When, a few months ago, the novelist Aleksandar Hemon slurred Philip Roth in The New York Times — “Roth’s steadfast commitment to the many privileges of male whiteness reliably repels me” — his dismissive righteousness already seemed dated, an artifact of a politicized program of interpretation readers were largely coming to doubt. The rapturous reception of Garth Greenwell’s recent celebration of Roth in The Yale Review, “A Moral Education: In Praise of Filth,” which it seemed like everyone who cares about literature was reading last week, might be taken, then, as an announcement that serious readers have finally soured on Hemon’s style of identitarian moralism.
But Greenwell’s essay does not treat the defeat of such moralism as a fait accompli.

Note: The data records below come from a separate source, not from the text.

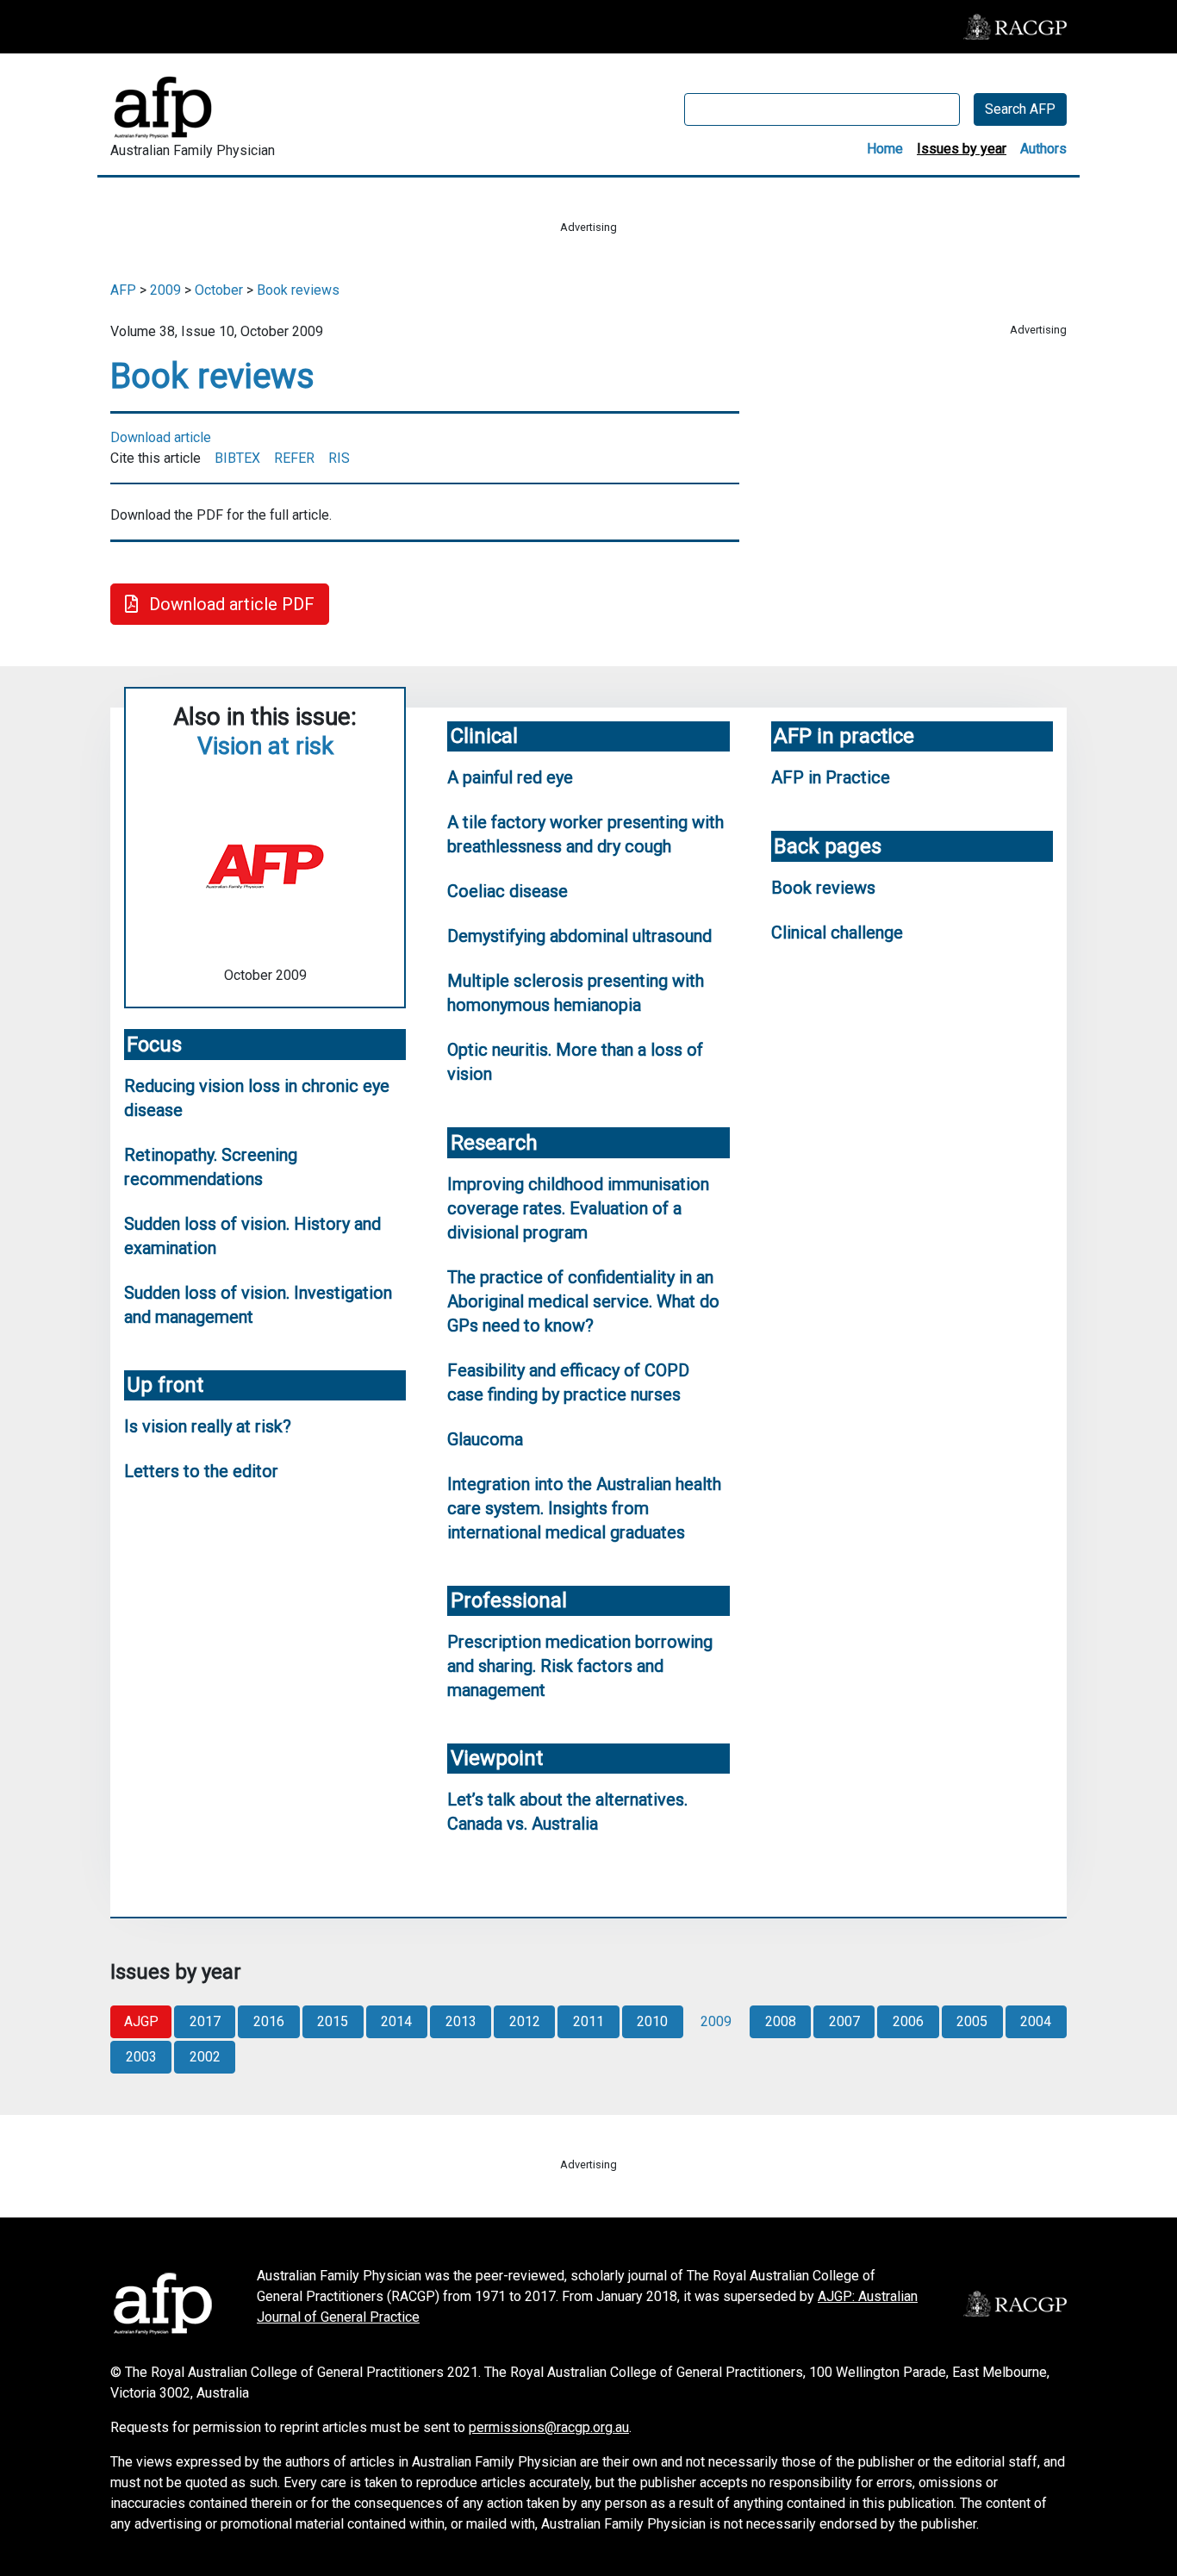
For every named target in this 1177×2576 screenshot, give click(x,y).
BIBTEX (237, 458)
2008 (780, 2021)
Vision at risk (265, 746)
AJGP (141, 2021)
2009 (165, 290)
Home (885, 148)
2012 (524, 2021)
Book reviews (298, 290)
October (219, 290)
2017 (205, 2021)
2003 (141, 2057)
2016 (268, 2021)
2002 (205, 2057)
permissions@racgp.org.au (549, 2427)
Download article (160, 437)
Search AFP (1020, 109)
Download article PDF (229, 604)
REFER (294, 458)
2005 (971, 2021)
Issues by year (961, 148)
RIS (339, 458)
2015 (332, 2021)
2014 (396, 2021)
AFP (123, 290)
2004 (1035, 2021)
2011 (588, 2021)
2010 (652, 2021)
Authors (1043, 148)
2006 (908, 2021)
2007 (844, 2021)
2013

Quite the contrary. “Within the small world of people who care about literature and art,” he writes, “the culture is as moralistic as it has ever been in my lifetime: witness our polemics about who has the right to what subject matter, our conviction that art has a duty to right representational wrongs, that poems or novels or films can be guilty of a violence that seems ever less metaphorical against an audience construed as ever more vulnerable.” In a bravura reading of Roth’s scabrous 1995 masterpiece Sabbath’s Theater (“a novel about a rancidly obscene, sexually voracious, inveterately grieving puppeteer”), Greenwell dismantles the premises of the new moralism and insists that “representation has a fundamentally different moral and existential status from that of reality.”
That insistence applies urgently to the college classroom. “When I work with students now,” Greenwell writes, “their primary mode of engagement with a text often seems to be a particular kind of moral judgment, as though before they can see anything else in stories or poems they have to sort them into piles of the righteous and the problematic.” (Anyone doubting the puritanical certainty with which students sometimes make such judgments should read University of Michigan professor Phoebe Gloeckner’s Review essay about trying to teach the comic artist Robert Crumb.)